After some research, I figured that the easiest way (albeit, not the best way) was to force SQL interface to use a single connection to SQLite, so that SQLite completely takes over the responsibility of managing concurrent operations:
db.SetMaxOpenConns(1)
This increased the overall ingestion time of the data, as it was being limited by SQLite’s rate of write operations, but I kept the sharding of reading the data dump as there were no limits on that side.
Now, with MeMe using SQLite queries to perform our required aggregations (and severely crippled by the single access nature of SQLite, which by the way, was not an issue – as the time delta was less than 5 minutes – keeping in mind that we were gonna run this part of MeMe just once in 24 hours), I confidently set out to deploy it using our existing Docker image, and ran into:
standard_init_linux.go:207: exec user process caused "no such file or directory"
Upon inspection, I realized that our Docker image was not using cgo when compiling the Go binaries (which – by the way – is the default behavior for cross-compilation of Go binaries). cgo enables the usage of C code with Go code by compiling it along with the Go code, and it was required by MeMe because SQLite is written in C and gets compiled with go-sqlite3.
So, I enabled cgo in the build command for MeMe’s Go binary in our Dockerfile:
CGO_ENABLED=1 GOOS=linux go build -o meme .
But, after giving it another try, it still gave the same error.
It turned out that even though the C code was being compiled now, the compiled libraries were still missing because we had a multi-stage Docker build and we only copied over the MeMe binary to the execution container.
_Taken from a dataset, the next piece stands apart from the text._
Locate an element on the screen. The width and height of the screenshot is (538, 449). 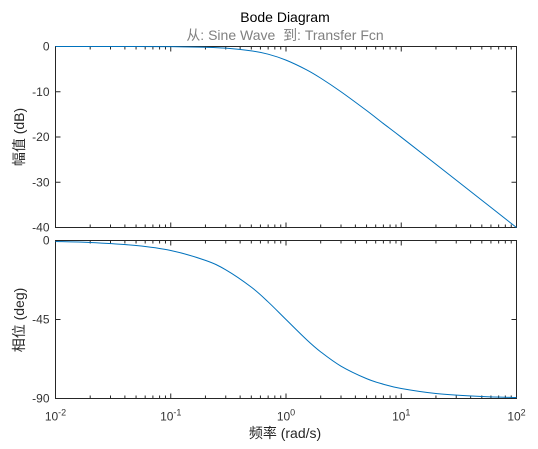
phase-y-tick-label: -90 is located at coordinates (41, 399).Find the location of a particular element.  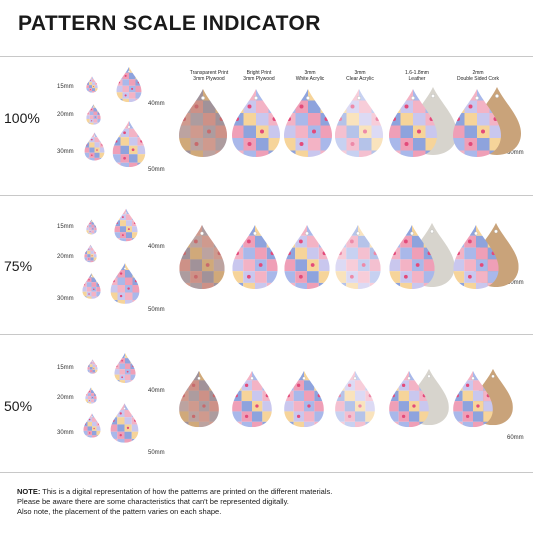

The solution to this problem was to simply bundle everything into a single binary i.e. build a static binary, which includes all the linked libraries (actually, not all, as I later realized):
CGO_ENABLED=1 GOOS=linux go build -a -ldflags '-linkmode external -extldflags "-static"' -o meme .
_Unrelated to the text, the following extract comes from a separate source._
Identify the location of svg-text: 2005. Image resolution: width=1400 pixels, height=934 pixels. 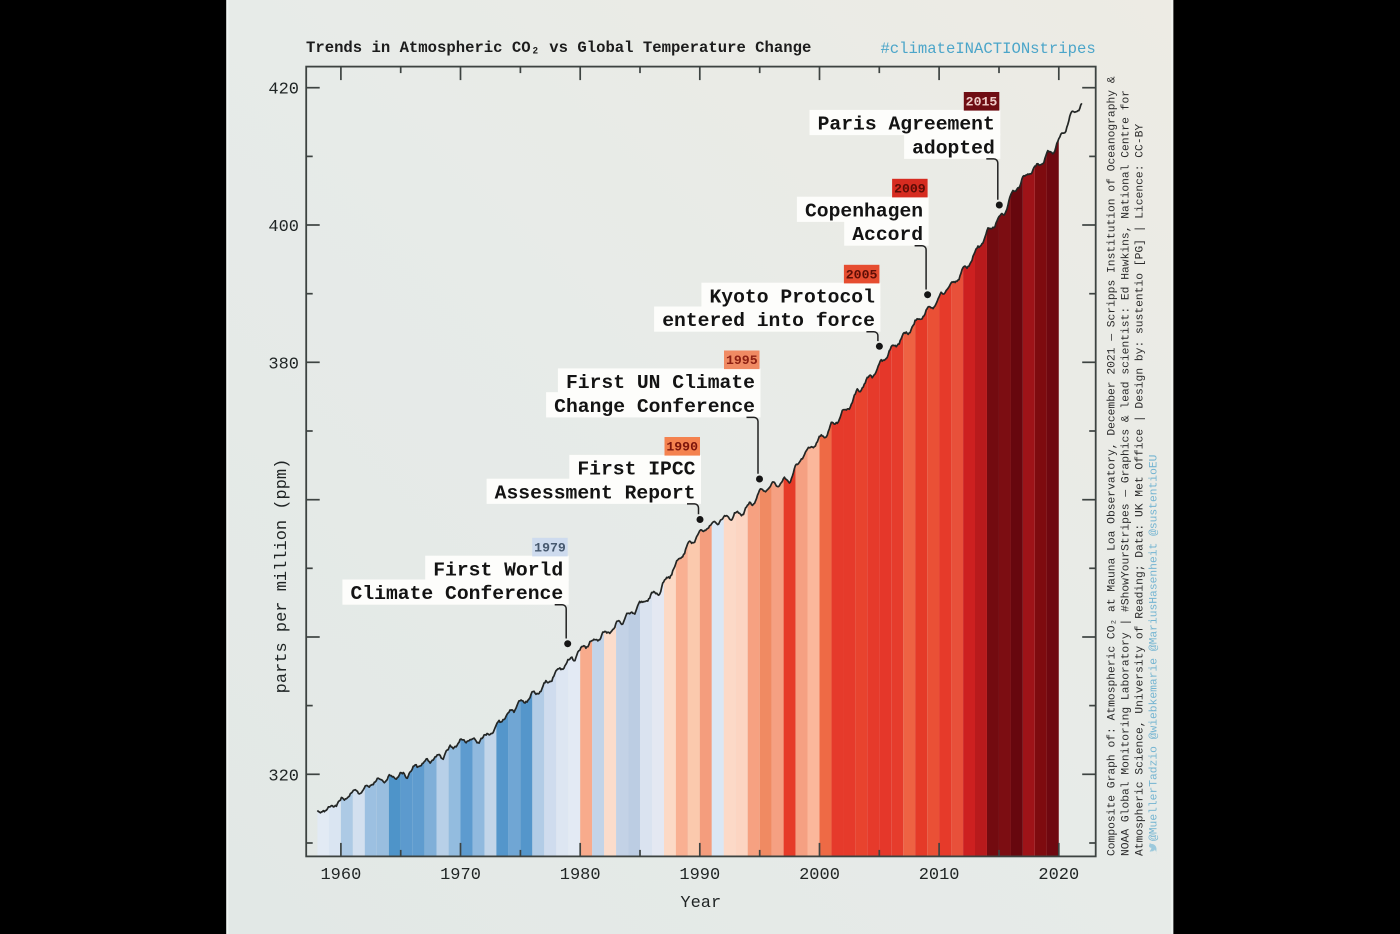
(862, 274).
With fingers crossed, I triggered the deployment again, and came face to face with a rather underwhelming error:
sh: /bin/meme: not found
I was literally scratching my head at this point in time; I mean, the binary was compiling alright now, but somehow my execution container thought that it was not there!
After almost hitting the rock bottom of this rabbit hole (luckily, not the rock bottom of my life), I found out that even static binaries were not always sandboxed e.g. usage of Go’s net package adds dynamic dependency on some system libraries, which was a problem in our case because MeMe was being built in a Debian container but was being run in an Alpine one, and both of these distros have different networking libraries.
So, I happily changed the build container to use an Alpine image and everything went south as Git couldn’t access our private repositories, hence, the Go build started failing. The problem was that our CA certificates were not being added to the system (which we copied from a volume to our build container). After some investigation I found out that this was a common issue on Alpine i.e. update-ca-certificates on Alpine only takes into account the certificates that are located directly under /usr/local/share/ca-certificates while the certificates in the subdirectories of this path are ignored. Therefore, I copied our certificates to this path instead of copying the folder containing them to this path:
cp -R /tmp/cert/* /usr/share/ca-certificates/
At this stage, I was almost ready to let loose a couple of party poppers, but was greeted by an old friend after another try:
standard_init_linux.go:207: exec user process caused "no such file or directory"
Before I could almost go bald by pulling all my hair, I figured out that Alpine contains standard libraries which are located in a different path than most of the distros. So, to enable Go compiler to access the required build tools for C code, I installed the standard C compiler in our Alpine based build image:
RUN apk add --update gcc=6.3.0-r4 g++=6.3.0-r4
And voila! I slept like a baby after that…zzZ